I'm not sure what hardware you're running, but with my motherboard, to get 4x4x4x4 out of a slot requires sacrificing GPU bandwidth from x16 to x8

to get 4x NVMe drives out of a single PCIe slot without bifurcation you need a card that has it's own RAID controller. These aren't cheap (think ~$500) as they are specialty hardware, but it's a hell of a lot cheaper than a whole professional workstation or server.

[–] [email protected] 3 points 2 months ago

You don't necessarily need a raid controller, I think a pcie bridge or switch chip will work too. They're still expensive but they're significantly less than $500.

[–] [email protected] 1 points 2 months ago

This sounds like a path I could take - just buying a mainboard like that and making it a NAS. Which board do you have there? If it's AM4, I could get a similar one and just reuse my old CPU.

[–] [email protected] 10 points 2 months ago

i don't think you have much options. cheapest = use gpu in x8. you could try an adapter to plug the ssd into sata port, but no idea if that would even work. just for the fun of it, i looked at my 7800x3d specs and under connectivity it states that 24 pcie lanes are usable of a total of 28, but mobo provides an additional 8 or 16 more depending on the chipset. wondering if that results in 32 or is it limited to 28...

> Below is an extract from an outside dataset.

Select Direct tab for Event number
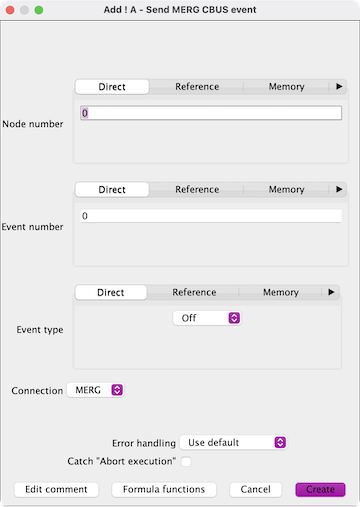360x507 pixels. click(112, 189)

[–] [email protected] 8 points 2 months ago (1 children)

It’s all down to your motherboard. But the tldr is no, at least not without compromises.

The top x16 slot is almost always connected directly to the CPU. The others are limited to X8 or X4.

Your CPU has 20 lanes. 16 for the GPU, and 4 for your “main” NVME SSD. Your chipset typically has like 4 or 8 more (the very bottom slot). And you have to figure out some sort of combo where that works, and they’re not combineable. What’s worse is a lot of motherboards hard wire those extra x4 pcie lanes to the M.2 SSD slots so you get no choice.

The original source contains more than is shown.